An HTTP query and its response are more flexible for custom server-specific details. This is because extra HTTP headers can be easily added in both the query and response without impacting the standard elements returned. A basic SIQ server would ignore unknown / unsupported headers in a query from a specialised SIQ client and return a basic response, while an enhanced SIQ-server could just add supplemental X-SIQ-* headers to the response without impacting a basic SIQ client.

The nice things about the current draft protocol is that different SIQ client implementations can work with any SIQ server implementation. I can install milter-siq and use Outbound-Index one day then switch to another SIQ server if I'm not satisified, or even use many SIQ servers at once and compare the results without having to change my installed software.

Anthony Howe

Re: SIQ client independence --Robert Barclay, Tue, 26 Oct 2004 17:46:25 -0400 reply
Thanks for the responses. They clarify several things for me. I will (in a separate post for readability) provide some examples of what I was thinking. In relation to te dependencies between SIQ clients and servers I have a few observations.

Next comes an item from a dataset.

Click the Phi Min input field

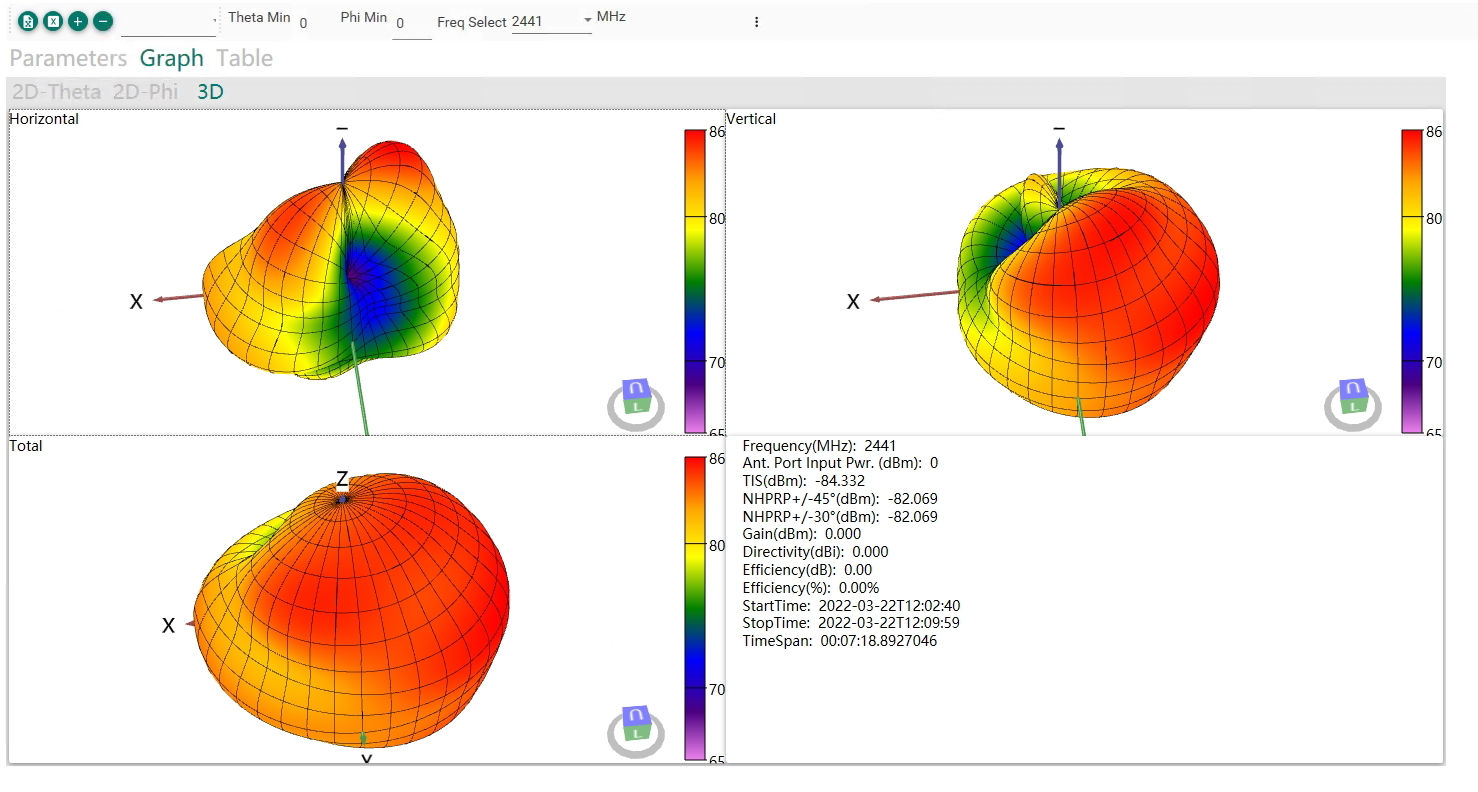pos(412,24)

First, the document says in several places that the method of deriving the scores, and their meanings are outside the scope of the protocol. This seems on its face to contradict your desire to be able to interchangeably query SIQ servers and compare the results. Unless the scores all mean the same thing there is no way to gaurantee that the comparison is meaningful unless you already know something about the provider of the score and thier methods. It sounds from the above post that the goal is for a single entity to be able to publish a single score rating how likely they think it is tat a receiver should accept email from a source. I think this is an unecessary limitation and that this protocol could be used to provide much richer reputation data.

The protocols you gave I think provide some interesting examples of dealing with exactly the problem of multiple types of data being exchanged over a single protocol. Both of these protocols have mechanisms for a client to specify exactly what type of data they are sending to, or expect to receive from the server. Both protocols also have extension mechanisms built into them for clients and servers to exchange data outside of the published spec (through ESMTP commands, or through querying unassigned type codes in DNS).

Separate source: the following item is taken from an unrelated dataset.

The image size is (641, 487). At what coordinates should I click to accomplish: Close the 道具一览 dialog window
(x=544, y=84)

In short I think the ability to use the protocol to more flexibly exchange elements of server reputation is one of the biggest potential benefits of SIQ over further expansion of existing DNSBL formats and is by itself valuable enough to have a specific extension mechanism within the UDP query. This is especially true if this can be done in a way that does not break the base functionality.

Flexibility --AprilDL, Wed, 27 Oct 2004 08:56:43 -0400 reply
I hope that the protocol is flexible enough to accomodate a wide range of ideas of how to do reputation, identity, or other third party data about at least a domain and IP, extensibly some other data elements. I think there could certainly be networks of SIQ servers which conformed to the same extended functionality - thus the ability to try more than one server or compile results from more than one server (which I personally would have no use for - but others do), or have one server saying ask this other server.

Looking forward to the examples. My greatest hope is that although there may be many creative and different ways of using it, the protocol will eventually if not now be both flexible and boundaried enough to serve them all well.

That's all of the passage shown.